After that, the pump is turned on (not shown in the diagram), the supply coolant through the pipeline 1.2 located on the chamber 1. The coolant moves in the stove 1.3 preventing the stove from overheating, and enters the heat exchanger 3 through the jet system 1.4 of various shapes, volumes and quantities, after which it fills flowing hollow heat exchange surface 3.5, surface 3.5 can be of various shapes and volumes. The number of surface elements 3.5 may also be different depending on the power and heat carrier (steam water and others) at the same time the chamber 3.6 located in the heat exchanger 3 is filled with the heat medium. Then the heat medium moves through the pipeline 3.1 in accordance with the Requirements or the Task.

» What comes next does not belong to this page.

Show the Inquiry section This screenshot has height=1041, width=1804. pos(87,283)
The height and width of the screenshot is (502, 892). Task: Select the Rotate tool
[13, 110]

Next, the door 1.6 of chamber 1 opens and fuel 0.5 m ³ with a length of 1 m and 1 cm is loaded into chamber 1. 18 cm in diameter are ignited and door 1.6 is closed from duct 1.5 through its jet system due to dynamic rarefaction an oxidizing agent is supplied which affects gasification of fuel, the gases formed through the through hole 1.7 in the stove 1.3 enter the combustion chamber 2. Into the combustion chamber 2, an oxidizing agent (air, oxygen, etc.) is supplied through a jet-eddy ejector 2.1 due to dynamic rarefaction. of chamber 1. chamber 2. has a shell made of refractory 2.4 the shell 2.4 heats up and creates a radiation power the gases begin to move more turbulently and faster than the jet-vortex ejector 2.1 due to ejection mixing the oxidizer and combustible gases well almost completely in the powerful radiation of the shell 2.4 allows them to burn . The combustion products through openings 1.8 (one or several) located (s) between the chamber 1 and the heat exchanger 3 tangentially to the chamber 2 move clockwise with a large t ° 1100 ° -1600 °, heating the thermal surface 3.5 giving up energy and chilled combustion products exit through the chimney 3.3 leave the boiler and go through the chimney through the smoke exhaust. In turn, the heat carrier located in the heat exchange surface 3.5 is heated and pushed into the heat exchange chamber 3.6 located in the heat exchanger 3.6 and goes to the consumer’s system through the pipeline 3.1 built into the upper part of the heat exchanger 3.

Using the proposed technical solution allows

- intensify heat transfer by improving heat transfer conditions from combustion products to heating elements;

- increase the speed of circulation of the coolant;

- increase the efficiency of the heating boiler;

- increase the reliability of the work;

- improve service conditions during operation.

Claims (4)

1. A heating boiler, made in the form of a cylindrical body equipped with a heater, with a chimney for exhausting combustion products, a gasification chamber door on the end part and a base, containing a heat exchanger located along the perimeter of the cylindrical wall of the housing, an air duct with an oxidizing jet supply system to the gasification chamber located in the central part of the housing, under which there is a cooling plate having at least one through hole, and in the lower part of the housing is a combustion chamber located the formation of a tangential discharge of combustion products from the combustion chamber, in the wall of which a jet ejector with horizontal holes is mounted, the heat exchanger is made in the form of a heat transfer chamber of a heat carrier and a system of non-flow elements, and the gasification chamber is connected through at least one opening to the heat exchanger chamber of the heat exchanger by flow jet highways, and then with a pipeline that removes the coolant. 2. The boiler according to claim 1, characterized by the implementation of the combustion chamber with a refractory layer around the perimeter of the surface. 3. The boiler according to claim 1, characterized by the implementation of the combustion chamber with anti-explosion valve. 4. The boiler according to claim 1, characterized by the presence of a pump installed at the inlet of the coolant in the boiler.